Три поколения евреев воспитывались в атеистической среде. Не удивительно, что большинство из них далеки от иудаизма или совсем его не знают. YIVO Энциклопедия Евреев Восточной Европы в статье «Советские школы Идиш» указывает, что к 1951 году последние школы Идиш – в Биробиджане – были закрыты. В таких условиях только очень малое число пассионарных евреев начинают скрытно от всех изучать иврит, посещают частные семинары по еврейской культуре и практикуют традиции и обряды. Эти люди хотели понять и принять иудаизм как систему морально-этических ценностей. Практически все они репатриировались в Израиль в конце 60-х – начале 70-х годов прошлого века – как только приоткрылось окошко эмиграции.
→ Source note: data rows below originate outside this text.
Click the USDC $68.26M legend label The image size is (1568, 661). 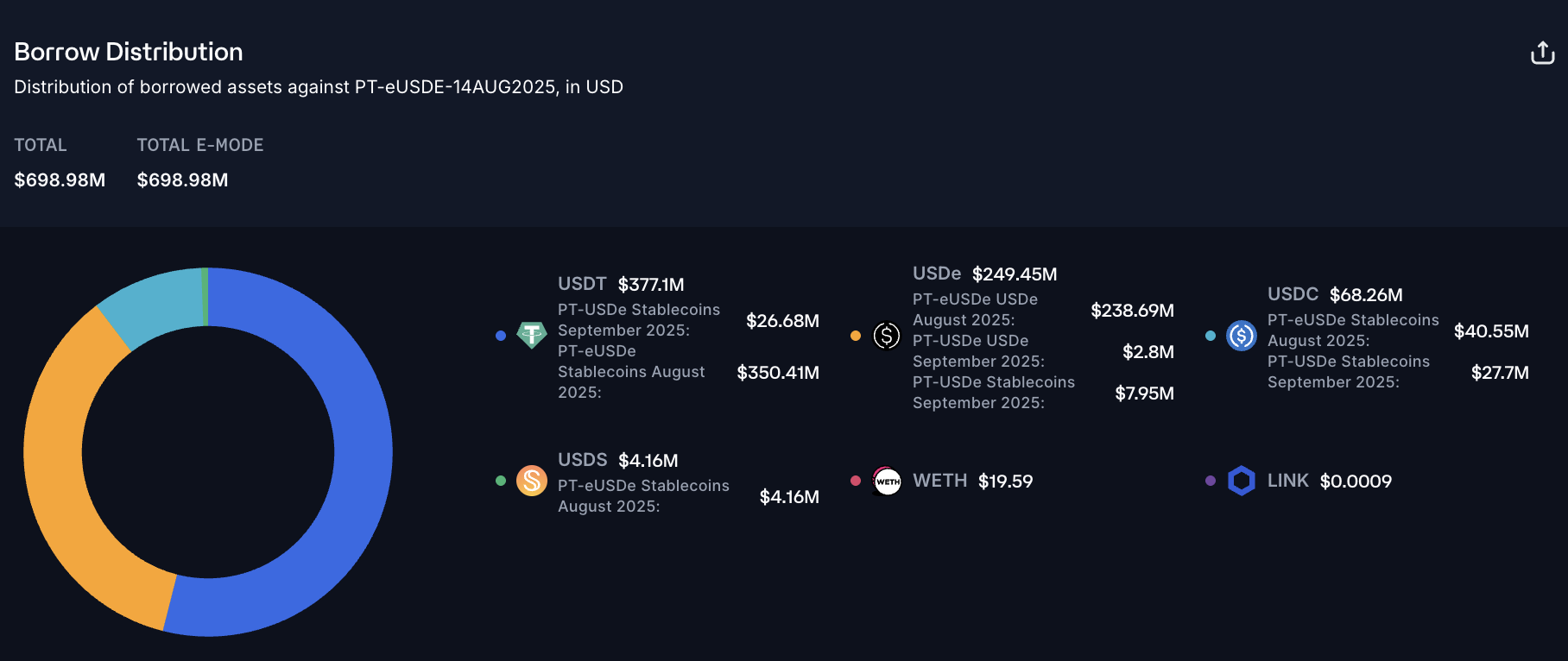coord(1335,294)
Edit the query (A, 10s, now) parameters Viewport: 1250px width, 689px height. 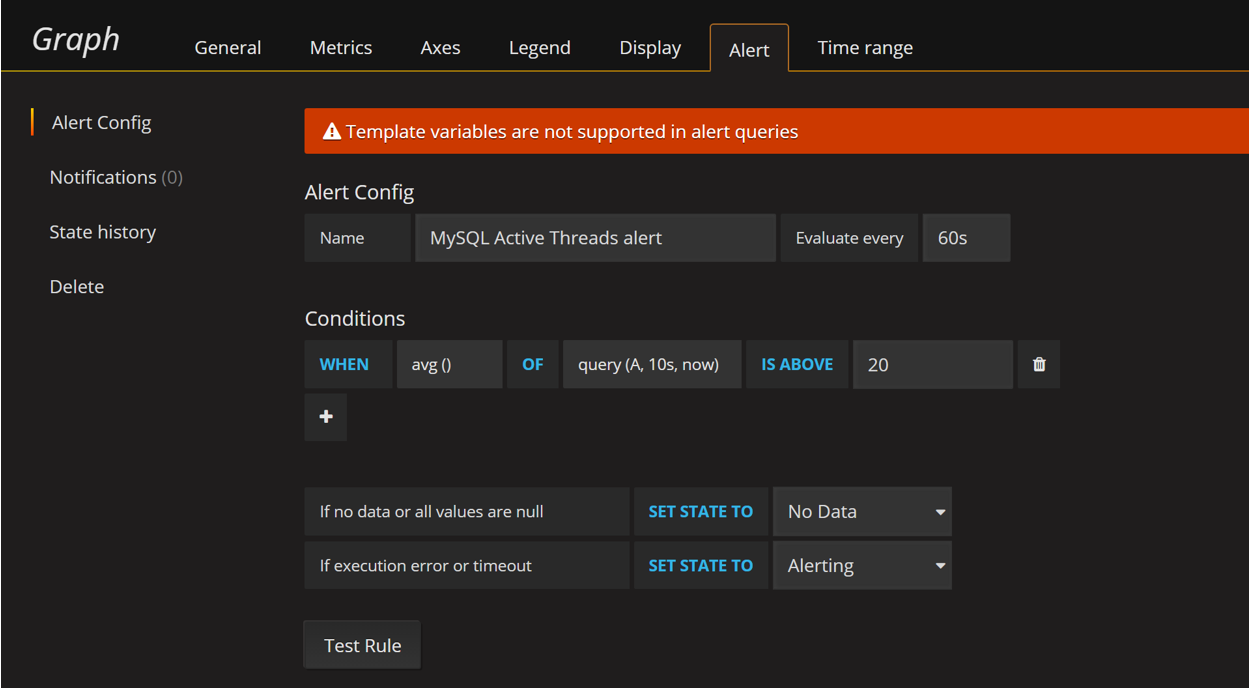(652, 364)
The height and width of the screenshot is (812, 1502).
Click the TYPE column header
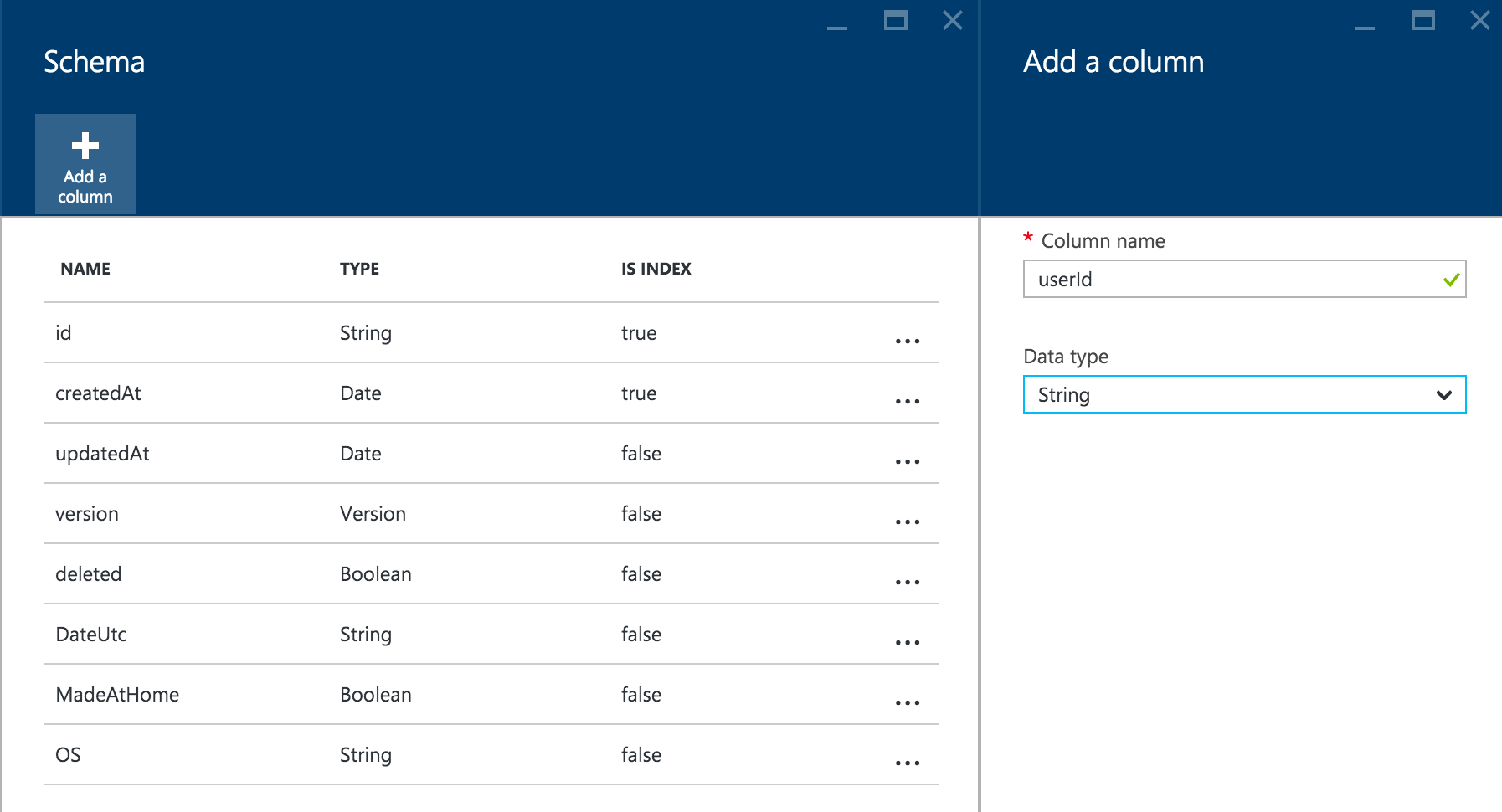(x=359, y=269)
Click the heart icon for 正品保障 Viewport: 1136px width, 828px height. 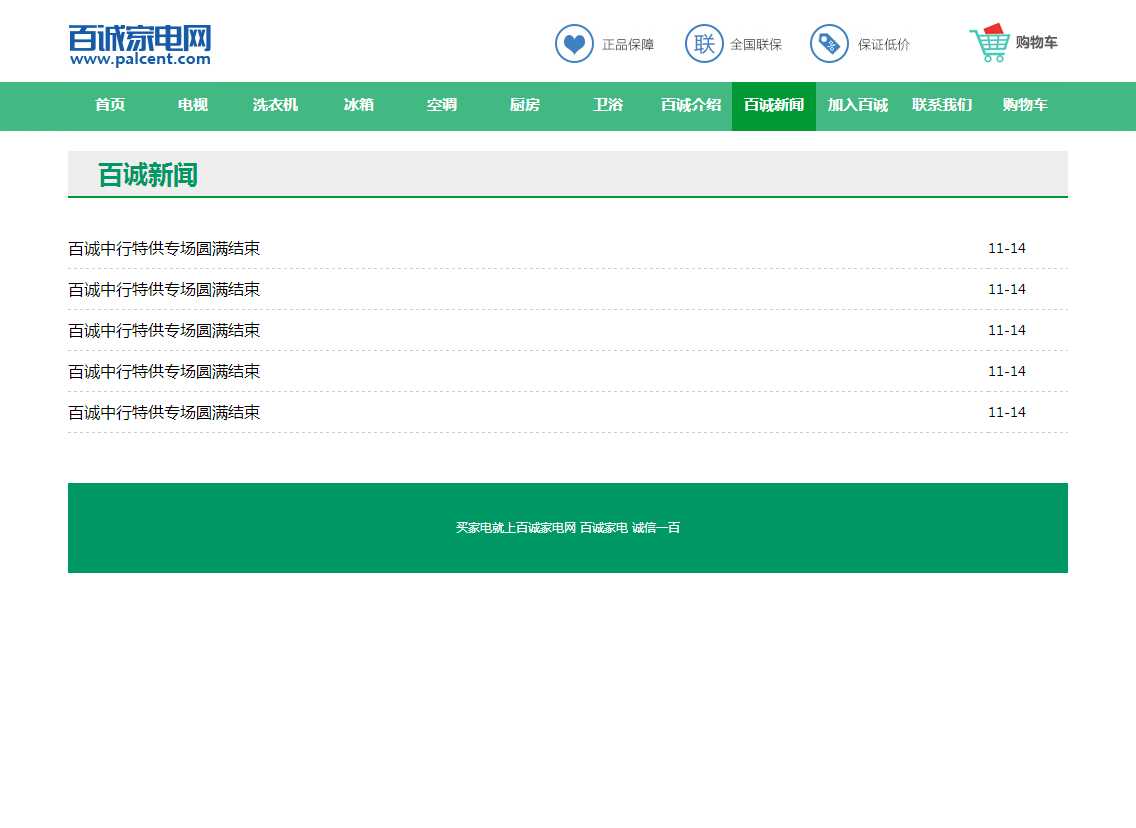[574, 44]
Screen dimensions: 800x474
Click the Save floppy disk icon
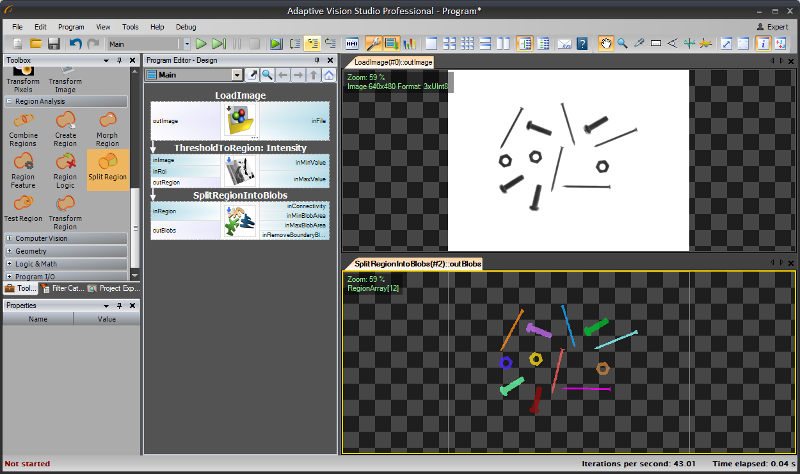pos(54,44)
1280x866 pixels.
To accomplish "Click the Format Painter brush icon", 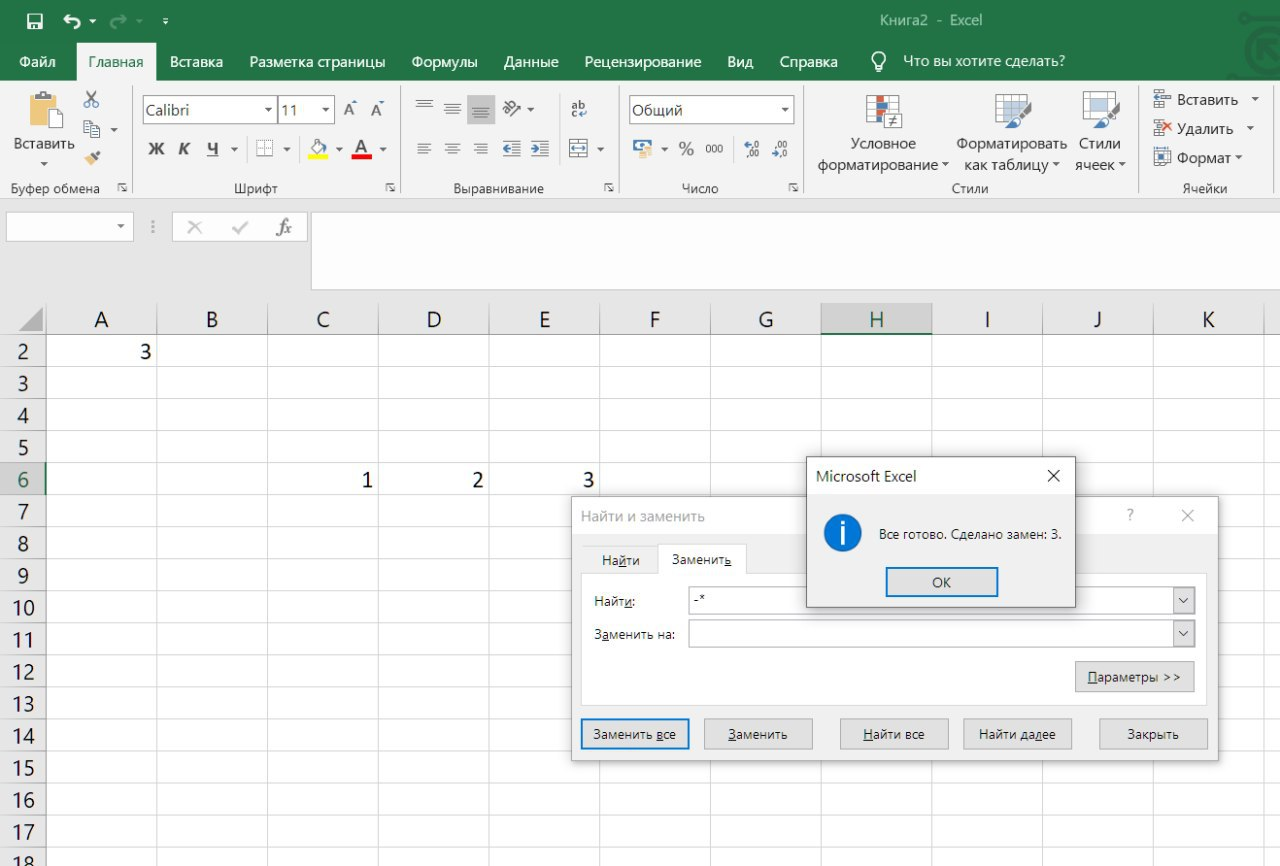I will pos(92,158).
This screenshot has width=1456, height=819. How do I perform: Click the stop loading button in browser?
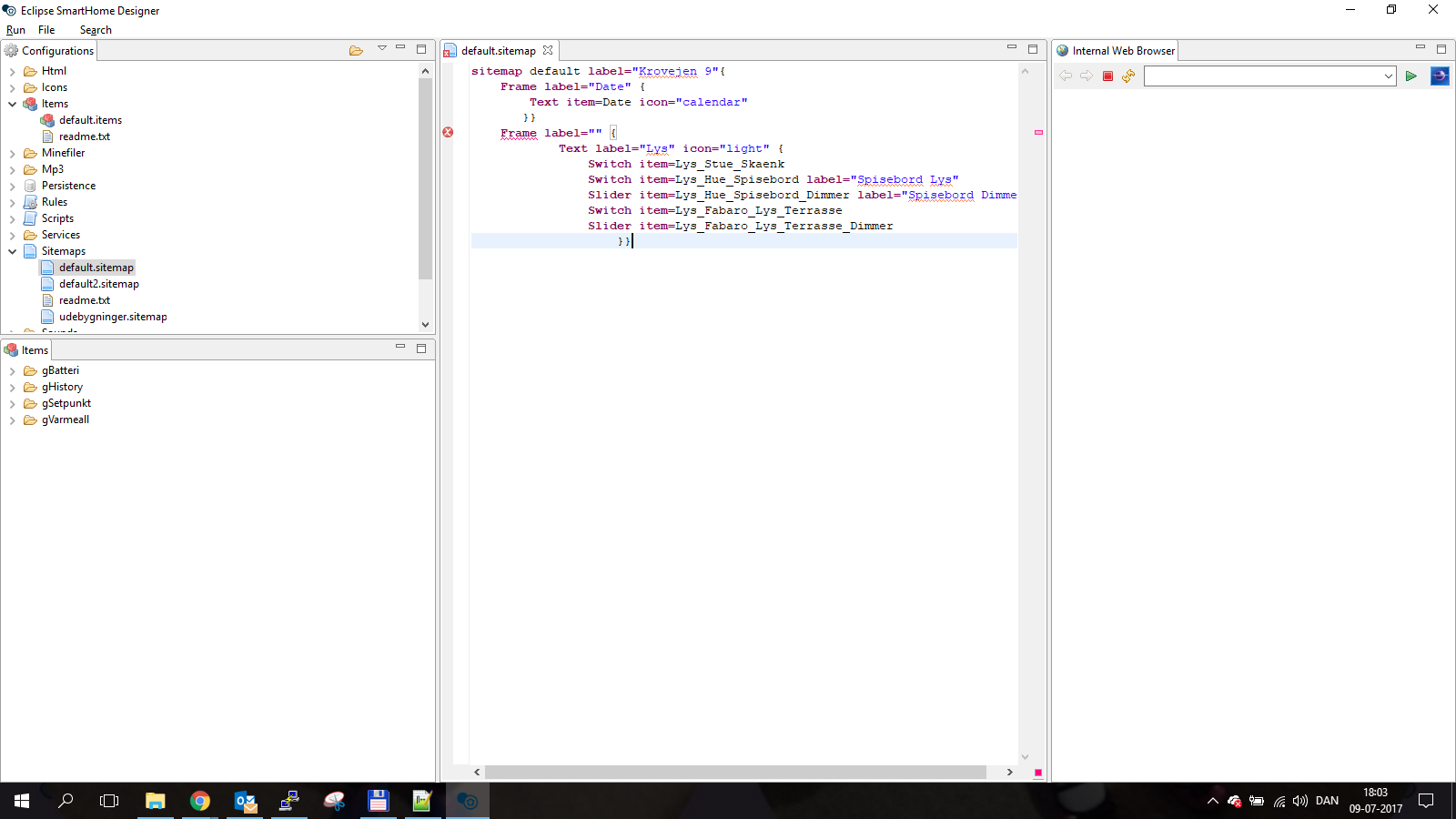coord(1107,76)
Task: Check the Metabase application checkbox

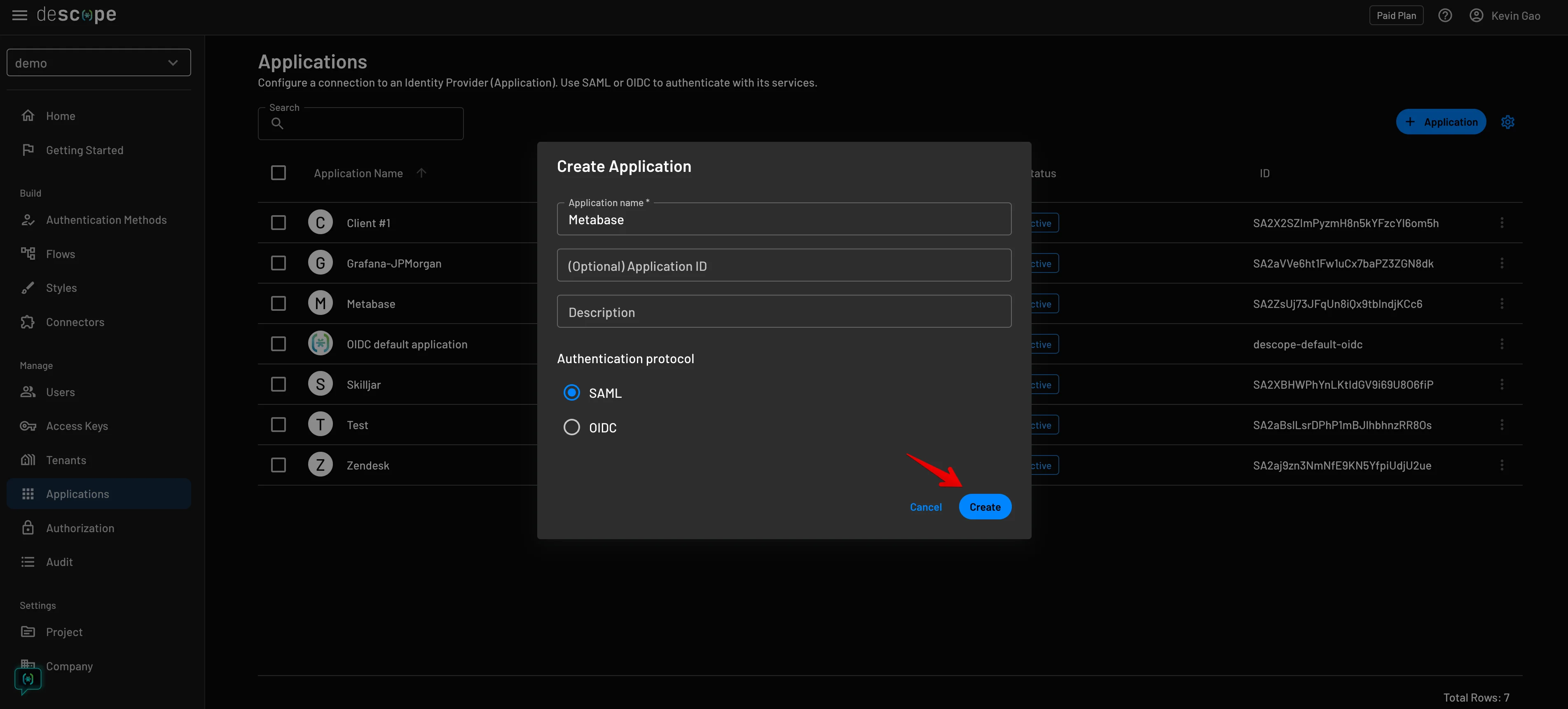Action: pyautogui.click(x=279, y=304)
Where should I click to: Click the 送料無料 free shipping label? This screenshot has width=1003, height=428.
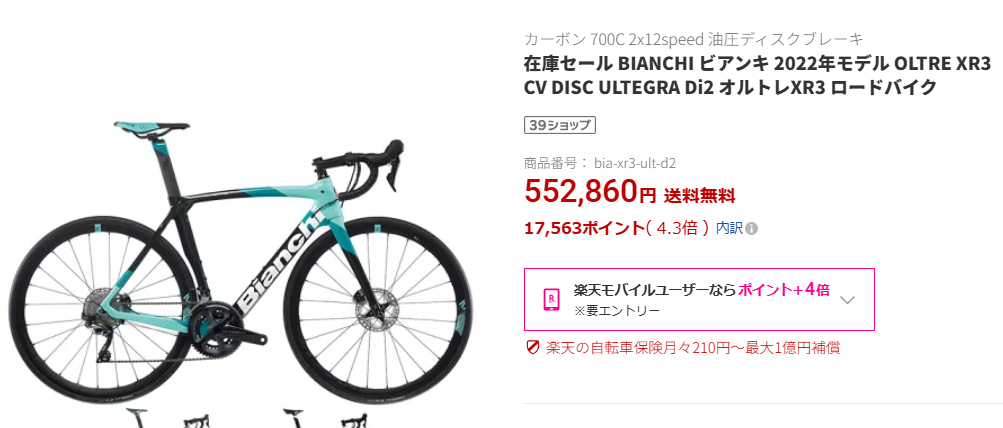(x=699, y=195)
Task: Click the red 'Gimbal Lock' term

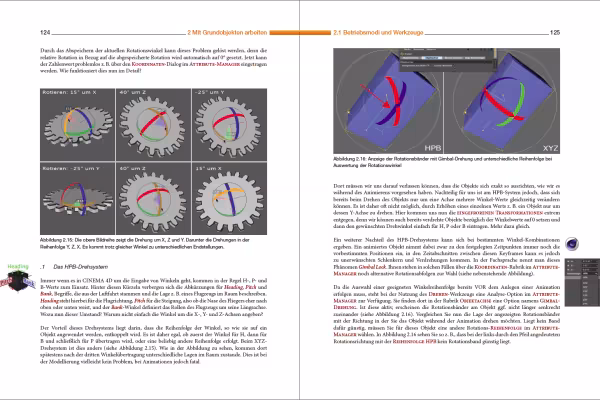Action: pos(372,267)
Поколения, жившие при советском строе, хорошо помнят, что такое «пятый пункт» – графа в паспорте, указывающая национальность. Этот пункт стал синонимом слова еврей. Если говорили «он не прошел по пятому пункту», было ясно, почему человек не принят на работу или учебу. Все настолько привыкли к таким распространенным случаям, что никому и в голову не приходило удивляться, почему евреи не пользуются равными правами с другими народами: ну как же, и без объяснений понятно – почему!

Советские евреи были глубоко вовлечены в русскую жизнь, культуру, имели русских друзей, родным языком для них был русский. Несмотря на все это, наличие «пятого пункта» было большим недостатком: их не принимали в престижные университеты; большое количество институтов и конструкторских бюро, особенно оборонных отраслей, не брали евреев на работу, а те другие, что брали, никогда не продвигали по служебной лестнице; существовали списки предприятий, куда евреям-выпускникам ВУЗов, даже отличникам, доступ был закрыт. При этом никто и никогда не признавал этого открыто, все делалось тихо, без шума: «А-а, он еврей, ну что поделать, вот вам и причина», – говорилось где-то в уголке, чтобы, не дай бог, не услышал никто. Такое отношение заставило самих евреев принимать государственный антисемитизм как должное и неизбежное, как первородный грех, смириться и делать поправки в своих жизненных планах с учетом этого явления. Так отвратительное и унизительное положение целого народа, которое ставило ни в чем не виноватых людей в положение граждан второго сорта, стало в представлении этого народа чем-то самим собой разумеющимся.

В самом начале семидесятых я встретил профессора морского училища, которое я закончил несколькими годами ранее. Профессор сказал мне, что заведующий одной из лабораторий ищет толкового сотрудника и добавил, что он (профессор) подумал обо мне как о кандидате на эту должность. Заведующий лабораторией также хотел взять меня на эту должность – он знал меня еще по дипломному проекту, который я выполнял в его лаборатории. Я был очень воодушевлен после разговора с завлабом, и уже ждал официального предложения. Предложения не последовало. Через пару недель я зашел в отдел кадров спросить, принято ли какое-то решение и получил ответ, что эта должность ликвидирована, ее больше не существует. Я тут же позвонил завлабу, спросив, правда ли то, что должности больше нет. Он сказал, что все еще ищет сотрудника на эту должность.

Примерно в это же время я заполнил документы на продление визы для загранплавания. После нескольких месяцев ожидания и многих запросов, человек из парткома как-то мимоходом сказал мне, что виза мне выдана не будет без объяснения причин. «Я имел эту визу раньше, по какой причине мне отказывают сейчас?» – спросил я его. Он не ответил, но пальцем показал на потолок – жест, понятный в России всем. Каждый раз, когда я получал такой пинок, я задавал себе все те же риторические вопросы: почему моя страна так со мной поступает? В чем я виноват перед ней?